> **DATA FOR REVIEW**
....

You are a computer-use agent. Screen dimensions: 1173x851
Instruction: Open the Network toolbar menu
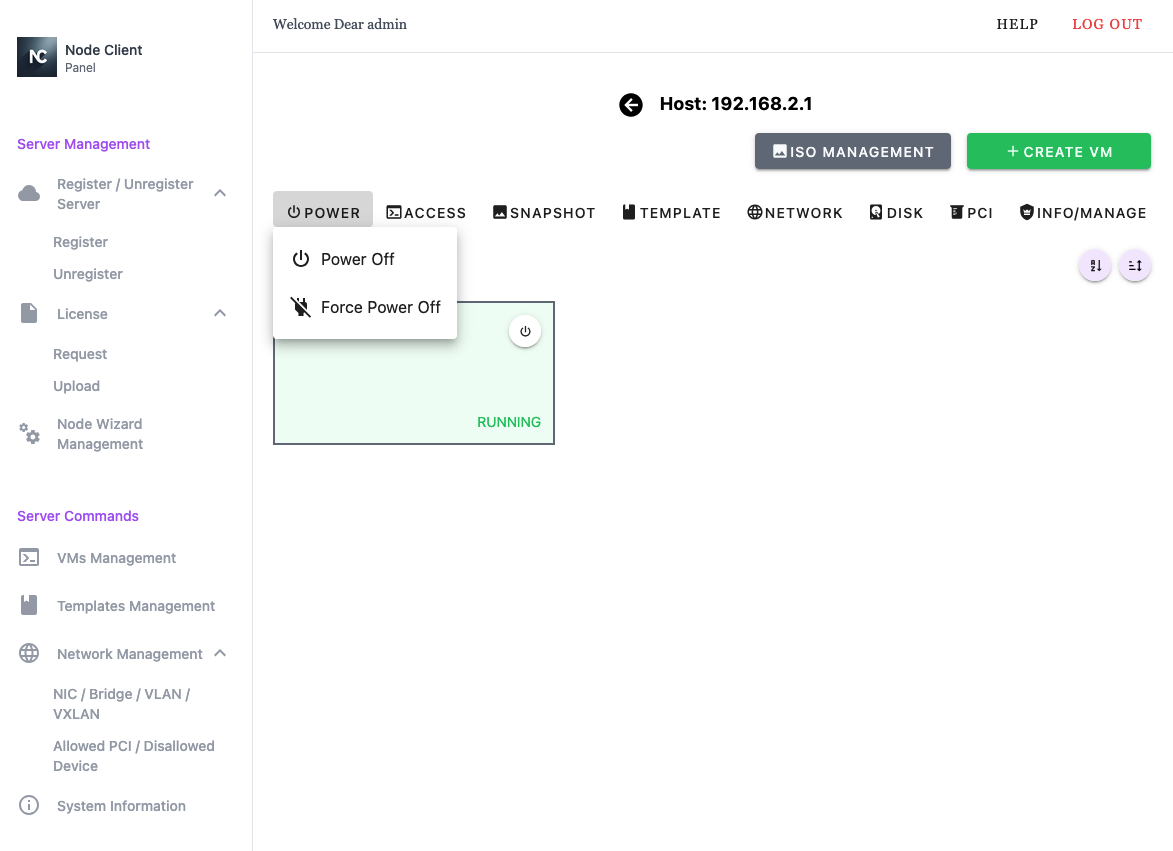(795, 213)
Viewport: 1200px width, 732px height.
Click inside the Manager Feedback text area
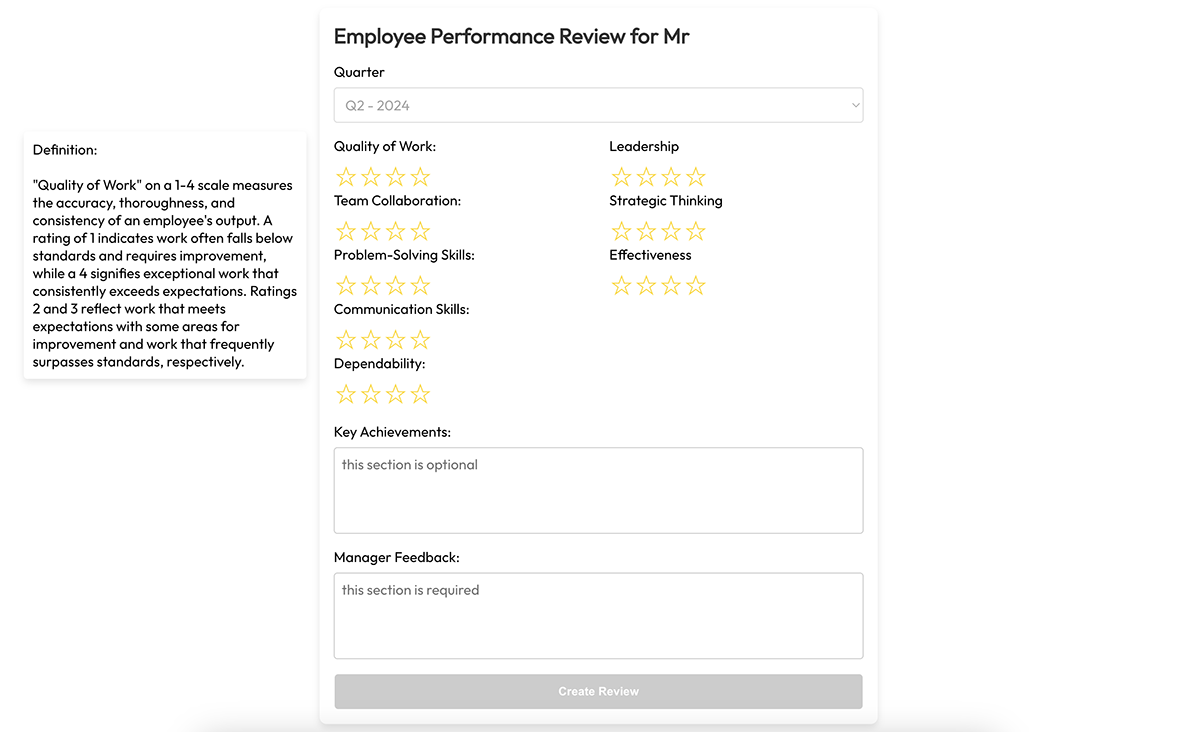pyautogui.click(x=598, y=614)
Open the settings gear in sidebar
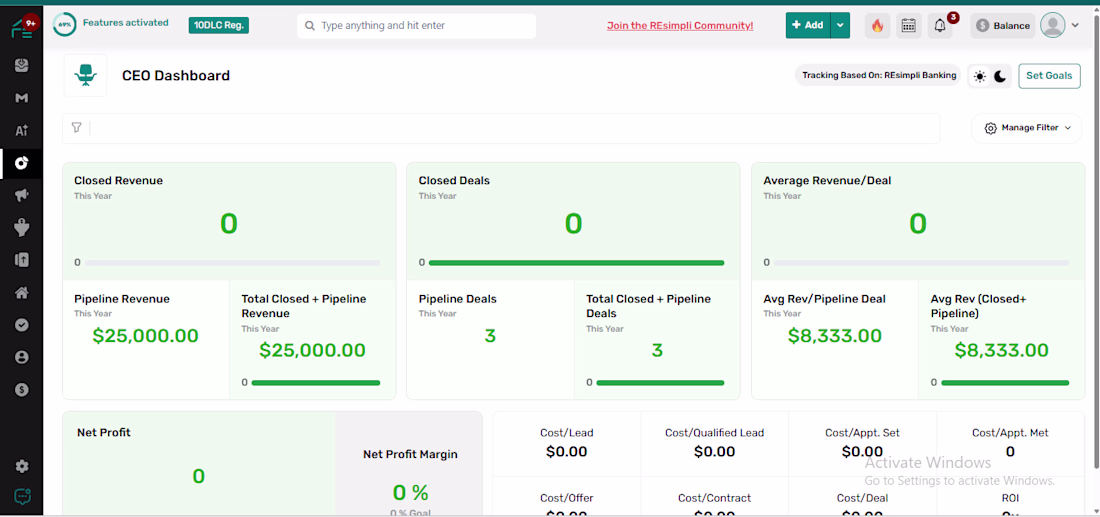This screenshot has height=517, width=1100. coord(22,466)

....

> **PROBLEM STATEMENT**
Please reproduce the entries from above exactly; images are not part of the copy.

> **WRITTEN ANSWER**
You are a computer-use agent. Screen dimensions: 1173x851
Instruction: Open the Network toolbar menu
(795, 213)
Viewport: 1200px width, 732px height.
Click inside the Manager Feedback text area
pyautogui.click(x=598, y=614)
Open the settings gear in sidebar
This screenshot has height=517, width=1100. coord(22,466)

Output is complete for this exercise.